A recent message received about a “Transformational Course” was entitled Authentic Relationships. Authentic relating fills the love bucket. The art of relating transforms where you are to where you want to be.
It starts with filling your own love bucket so to speak and understanding the 7 Love Dynamics, two of which are personal. Personal love dynamics are your relationship not with another person. Personal love dynamics are love of self and love of God. Some say they are one and the same.
There is a beauty and dignity in all relationships.
Are you finding it?
Or is the joy, the fulfillment of relationships elusive?
Authentic transformation gives you the experience of new ways of perceiving yourself, others, and your environments, opening you to the simplicity of limitless perception where the magical ways of love are found.

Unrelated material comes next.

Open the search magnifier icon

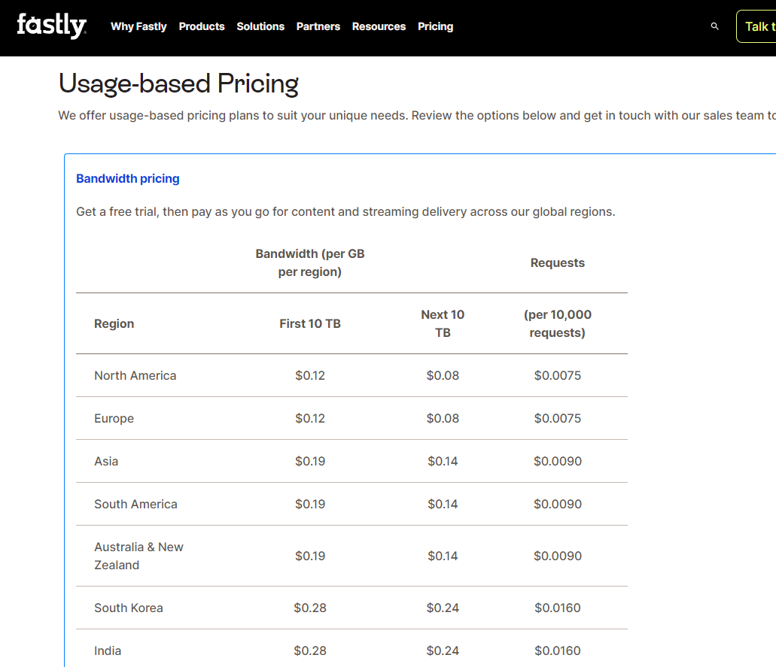pos(715,26)
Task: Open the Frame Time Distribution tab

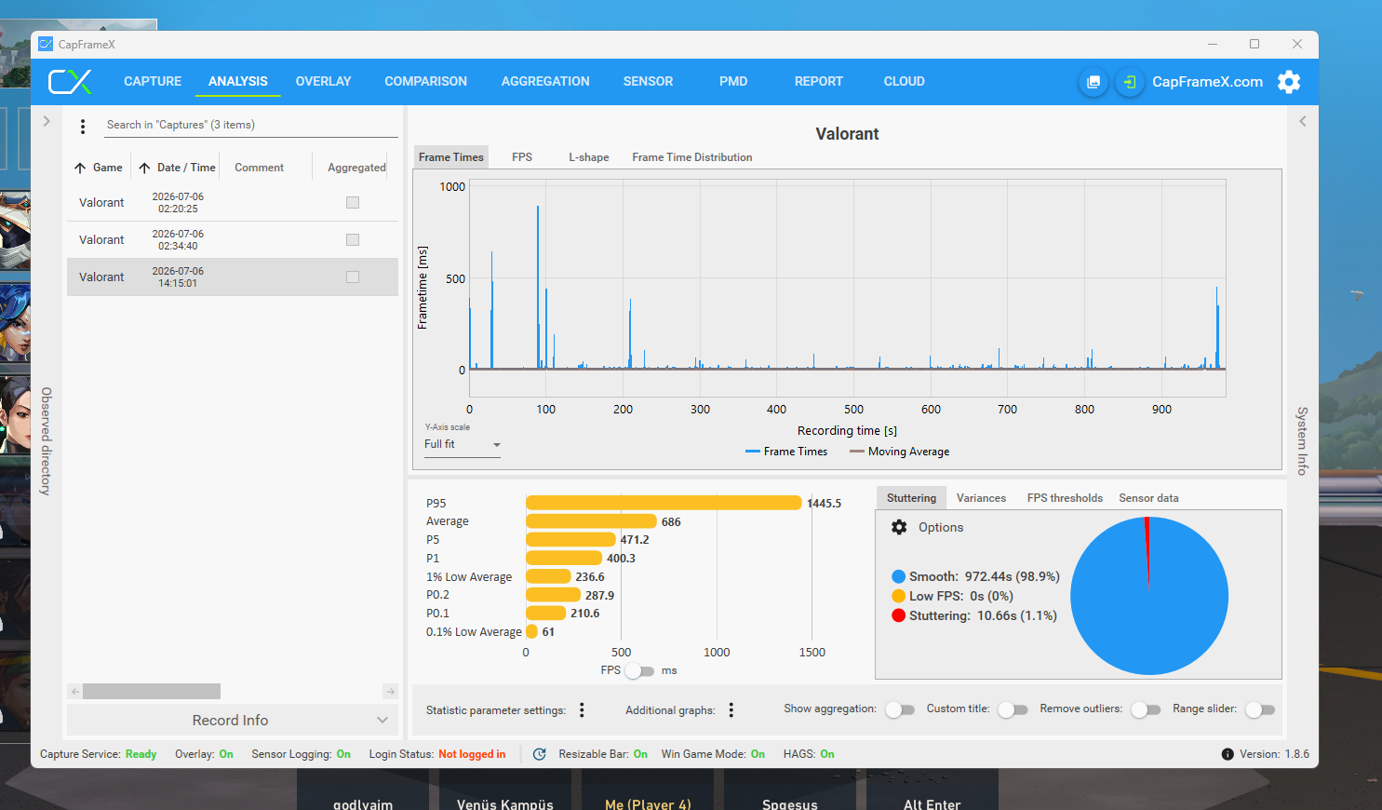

The message went on to describe Authentic Relationships Transformation as an experience that breaks through the blocks that prevent you from experiencing our interconnectedness, helping to heal the illusion of isolation and separation. This transformational experience will provide you with the tools that can help you integrate Authentic Relationships into your lives and covers the following aspects of relationships:
- The Experience of Authentic Relationships
- Love and the Infinite Game of Life
- The Law of Polarity in Relationships
- Living as Your Authentic Self
- Divine Delight and
the Play of Masculine and Feminine
- Legacy and Lineage:
Passing on Grace and Consciousness
We are connected to everything in the creation and we exist in connection to everyone and everything else. Our greatest illusion is that we are somehow separated, isolated or hidden from others. That sense of separation is a tool well-wielded by our ego for purposes of defense, control and fear.
Relationships can be just a connection. Or they can be a deeper reflection of your core process as a human being-to fulfill and complete your soul and personality. Experiencing relationships with this sensitivity gives you more perspectives, choices and awareness of the effect of each of your actions.
This sense of Authentic Relationship with yourself and all others requires intuition, depth and caliber.
Heighten your existence. Learn to connect on deep, expanded levels. Allow intrinsic wisdom to become your guiding force. Enter a realm of utter & thorough reality — pure, profound and complete.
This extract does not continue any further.